What to produce » In the records below, change every "toggle" to "switch" and leave everything else as it is. Leave the pictures out of your answer.

Entries supplied »
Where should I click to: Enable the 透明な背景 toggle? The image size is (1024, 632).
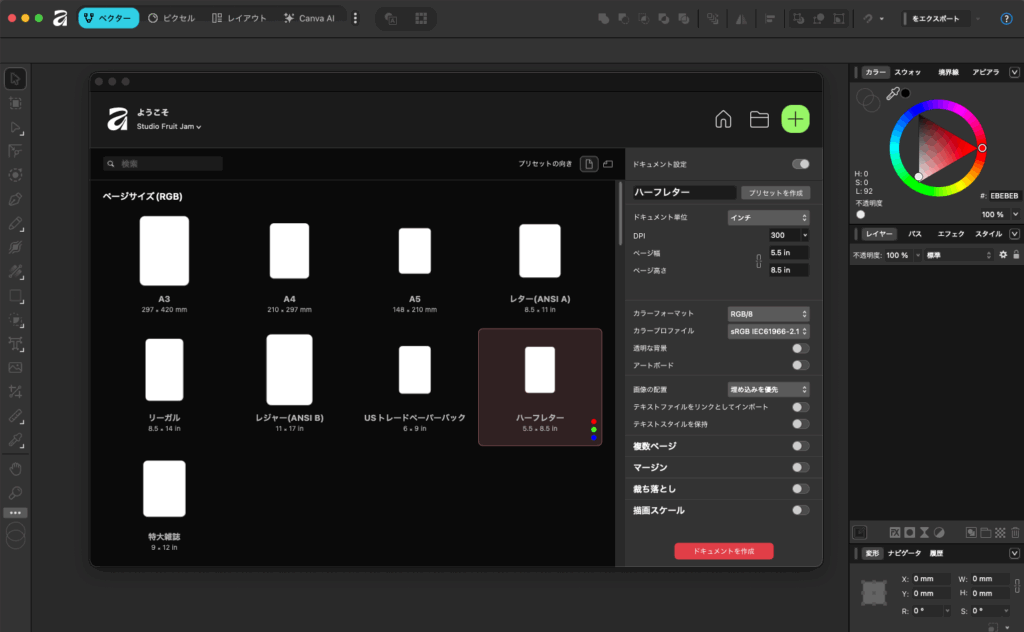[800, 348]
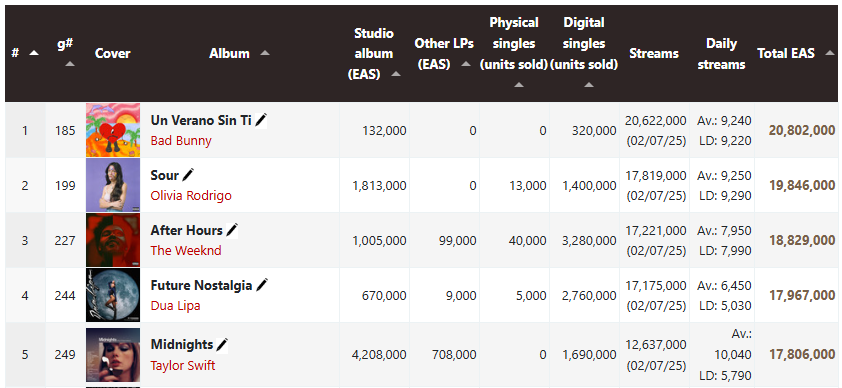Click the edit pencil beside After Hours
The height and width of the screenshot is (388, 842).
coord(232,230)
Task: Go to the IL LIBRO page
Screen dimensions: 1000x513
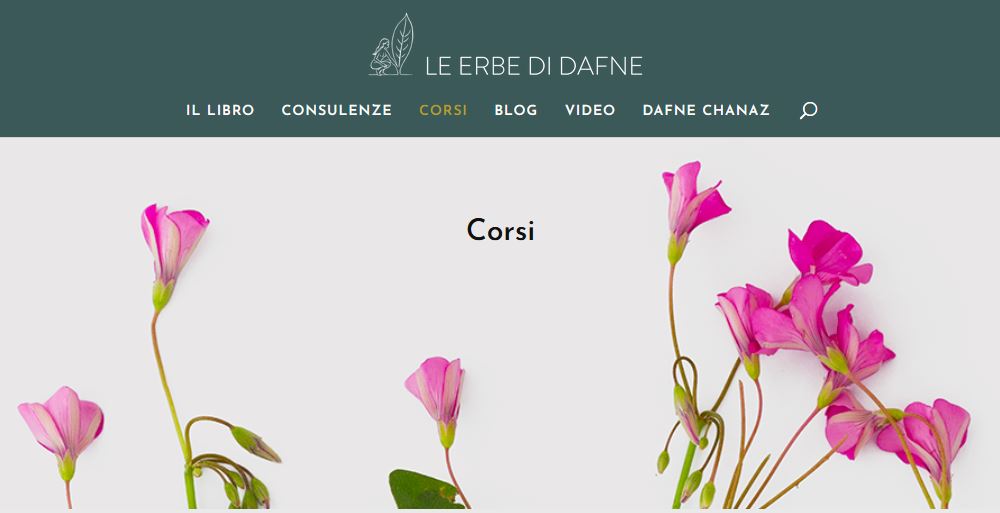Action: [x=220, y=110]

Right answer »
Where should I click to: Enable the 透明な背景 switch? The image size is (1024, 632).
[800, 348]
Click the edit pencil beside After Hours
The height and width of the screenshot is (388, 842).
coord(232,230)
Task: Go to the IL LIBRO page
Screen dimensions: 1000x513
Action: [x=220, y=110]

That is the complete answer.